===== RECORDS FOR PROCESSING

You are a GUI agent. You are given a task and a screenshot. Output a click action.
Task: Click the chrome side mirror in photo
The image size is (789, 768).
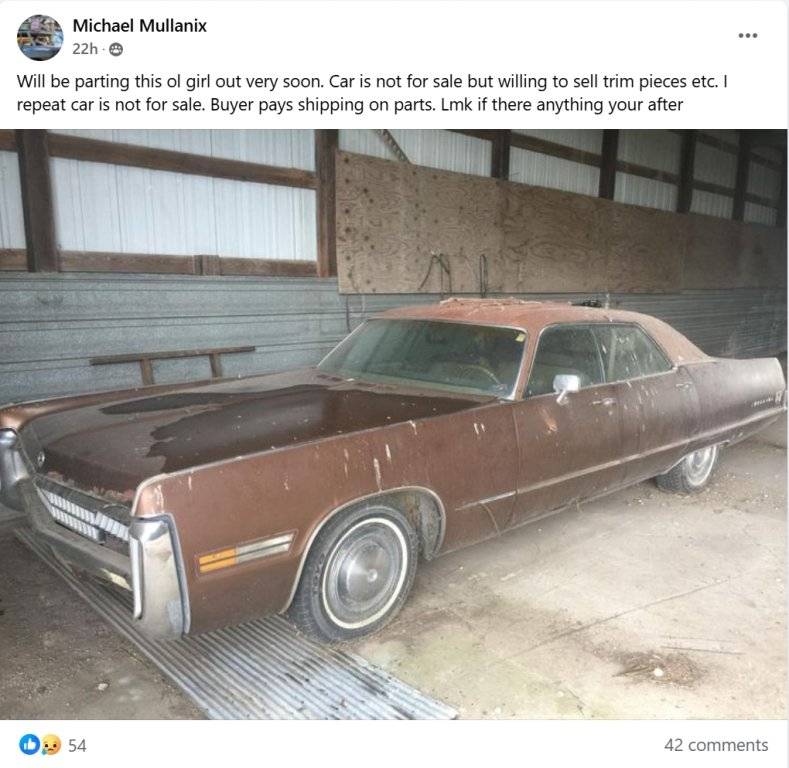point(566,384)
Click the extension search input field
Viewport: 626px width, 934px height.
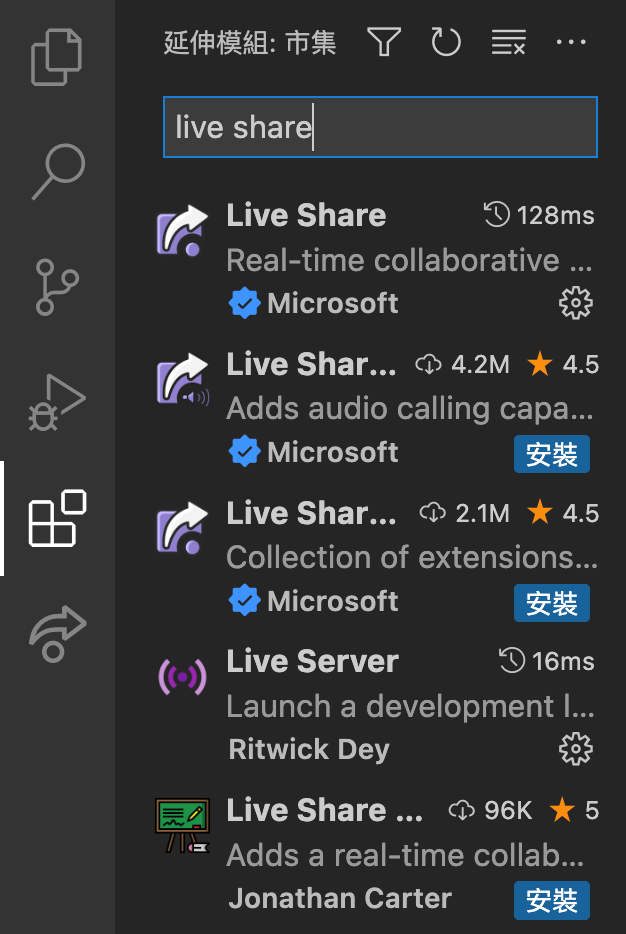point(380,127)
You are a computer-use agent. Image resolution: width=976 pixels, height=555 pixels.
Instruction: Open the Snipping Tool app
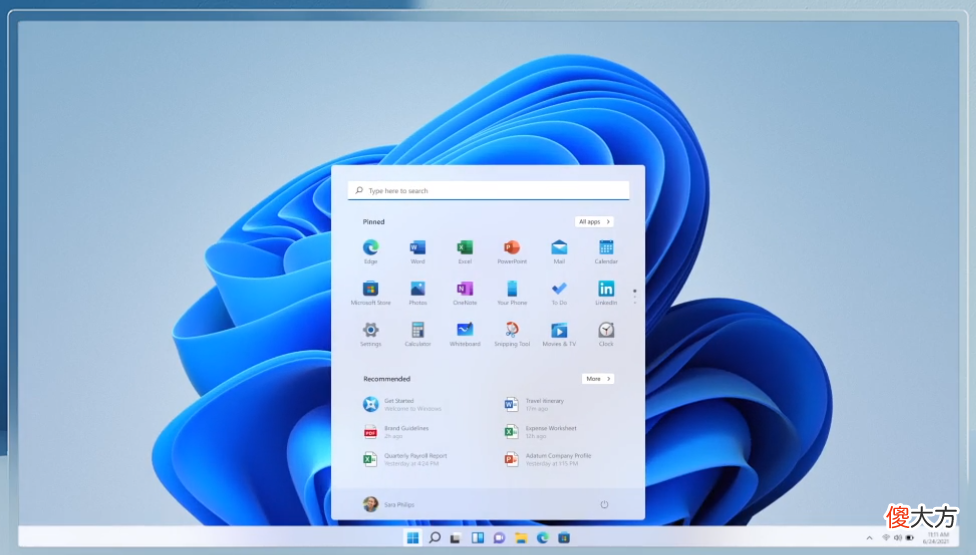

==========

Return only the lines from the one containing "Click the extension search input field" through the last line of the entries above, exactly as written and without pictures.

Click the extension search input field
Viewport: 626px width, 934px height.
point(380,127)
You are a computer-use agent. Image resolution: width=976 pixels, height=555 pixels.
Instruction: Open the Snipping Tool app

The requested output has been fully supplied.